2 min read18 headings

Theory Notebook

Converted from theory.ipynb for web reading.

Loss Functions - Theory Notebook

This notebook is the executable companion to notes.md. It turns loss formulas into curves, gradients, masking rules, and stability checks.

Code cell 2

import numpy as np
import matplotlib.pyplot as plt
import matplotlib as mpl

try:
    import seaborn as sns
    sns.set_theme(style="whitegrid", palette="colorblind")
    HAS_SNS = True
except ImportError:
    plt.style.use("seaborn-v0_8-whitegrid")
    HAS_SNS = False

mpl.rcParams.update({
    "figure.figsize":    (10, 6),
    "figure.dpi":         120,
    "font.size":           13,
    "axes.titlesize":      15,
    "axes.labelsize":      13,
    "xtick.labelsize":     11,
    "ytick.labelsize":     11,
    "legend.fontsize":     11,
    "legend.framealpha":   0.85,
    "lines.linewidth":      2.0,
    "axes.spines.top":     False,
    "axes.spines.right":   False,
    "savefig.bbox":       "tight",
    "savefig.dpi":         150,
})
np.random.seed(42)
print("Plot setup complete.")

Code cell 3

import numpy as np
import matplotlib.pyplot as plt
import matplotlib as mpl

try:
    import seaborn as sns
    sns.set_theme(style="whitegrid", palette="colorblind")
    HAS_SNS = True
except ImportError:
    plt.style.use("seaborn-v0_8-whitegrid")
    HAS_SNS = False

mpl.rcParams.update({
    "figure.figsize":    (10, 6),
    "figure.dpi":         120,
    "font.size":           13,
    "axes.titlesize":      15,
    "axes.labelsize":      13,
    "xtick.labelsize":     11,
    "ytick.labelsize":     11,
    "legend.fontsize":     11,
    "legend.framealpha":   0.85,
    "lines.linewidth":      2.0,
    "axes.spines.top":     False,
    "axes.spines.right":   False,
    "savefig.bbox":       "tight",
    "savefig.dpi":         150,
})
np.random.seed(42)
print("Plot setup complete.")

COLORS = {
    "primary":   "#0077BB",
    "secondary": "#EE7733",
    "tertiary":  "#009988",
    "error":     "#CC3311",
    "neutral":   "#555555",
    "highlight": "#EE3377",
}

Code cell 4

def sigmoid(z):
    z = np.asarray(z, dtype=float)
    return 1.0 / (1.0 + np.exp(-z))


def softmax(logits, axis=-1):
    logits = np.asarray(logits, dtype=float)
    shifted = logits - np.max(logits, axis=axis, keepdims=True)
    exp_shifted = np.exp(shifted)
    return exp_shifted / np.sum(exp_shifted, axis=axis, keepdims=True)
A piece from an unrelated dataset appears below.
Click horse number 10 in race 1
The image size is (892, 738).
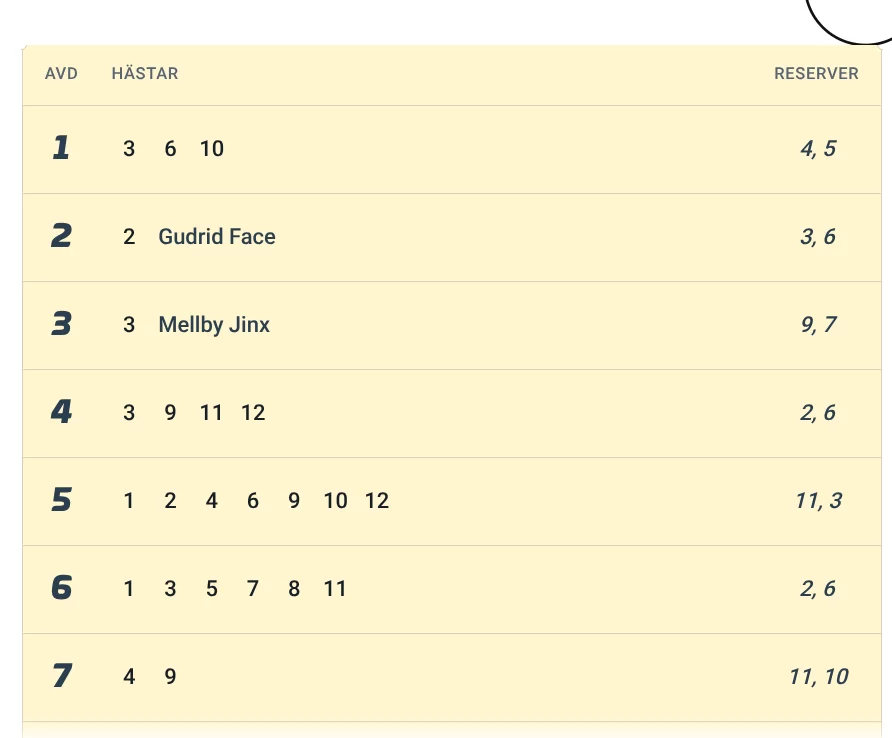[212, 149]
def logsumexp(logits, axis=-1, keepdims=False):
    logits = np.asarray(logits, dtype=float)
    m = np.max(logits, axis=axis, keepdims=True)
    out = m + np.log(np.sum(np.exp(logits - m), axis=axis, keepdims=True))
    if not keepdims:
        out = np.squeeze(out, axis=axis)
    return out


def check_close(name, value, expected, tol=1e-8):
    ok = np.allclose(value, expected, atol=tol, rtol=tol)
    print(f"{'PASS' if ok else 'FAIL'} - {name}: value={value}, expected={expected}")
    return ok


def check_true(name, condition):
    ok = bool(condition)
    print(f"{'PASS' if ok else 'FAIL'} - {name}")
    return ok


print("Helper functions ready.")

1. Loss as a training signal

Code cell 6

y_true = np.array([2.0, -1.0, 0.5, 3.0])
y_pred = np.array([1.5, -0.5, 1.0, 10.0])
residual = y_pred - y_true
print("Residuals:", residual)
print("Large residual dominates MSE:", residual[-1] ** 2)
print("Large residual has linear MAE penalty:", abs(residual[-1]))

Code cell 7

r = np.linspace(-5, 5, 401)
mse = r ** 2
mae = np.abs(r)
delta = 1.0
huber = np.where(np.abs(r) <= delta, 0.5 * r**2, delta * (np.abs(r) - 0.5 * delta))
fig, ax = plt.subplots()
ax.plot(r, mse, label="MSE", color=COLORS["primary"])
ax.plot(r, mae, label="MAE", color=COLORS["secondary"])
ax.plot(r, huber, label="Huber delta=1", color=COLORS["tertiary"])
ax.set_title("Regression loss curves")
ax.set_xlabel("Residual $r$")
ax.set_ylabel("Loss")
ax.legend()
fig.tight_layout()
plt.show()
print("Plotted MSE, MAE, and Huber loss.")

2. Regression gradients

Code cell 9

mse_grad = 2 * r
mae_grad = np.sign(r)
huber_grad = np.where(np.abs(r) <= delta, r, delta * np.sign(r))
fig, ax = plt.subplots()
ax.plot(r, mse_grad, label="MSE gradient", color=COLORS["primary"])
ax.plot(r, mae_grad, label="MAE subgradient", color=COLORS["secondary"])
ax.plot(r, huber_grad, label="Huber gradient", color=COLORS["tertiary"])
ax.set_title("Gradient scale differs by loss")
ax.set_xlabel("Residual $r$")
ax.set_ylabel("Gradient with respect to prediction")
ax.legend()
fig.tight_layout()
plt.show()
print("Gradient scale comparison complete.")

Code cell 10

def quantile_loss(y, q, tau):
    residual = y - q
    return np.maximum(tau * residual, (tau - 1) * residual)

taus = [0.1, 0.5, 0.9]
fig, ax = plt.subplots()
for tau, color in zip(taus, [COLORS["primary"], COLORS["secondary"], COLORS["tertiary"]]):
    ax.plot(r, quantile_loss(r, 0.0, tau), label=f"tau={tau}", color=color)
ax.set_title("Quantile loss is asymmetric")
ax.set_xlabel("Target residual $y-q$")
ax.set_ylabel("Loss")
ax.legend()
fig.tight_layout()
plt.show()
print("Quantile loss shows asymmetric penalties.")

Code cell 11

log_cosh = np.log(np.cosh(r))
fig, ax = plt.subplots()
ax.plot(r, log_cosh, label="log-cosh", color=COLORS["primary"])
ax.plot(r, huber, label="Huber delta=1", color=COLORS["secondary"], linestyle="--")
ax.set_title("Smooth robust losses")
ax.set_xlabel("Residual $r$")
ax.set_ylabel("Loss")
ax.legend()
fig.tight_layout()
plt.show()
print("log-cosh behaves quadratically near zero and linearly in the tails.")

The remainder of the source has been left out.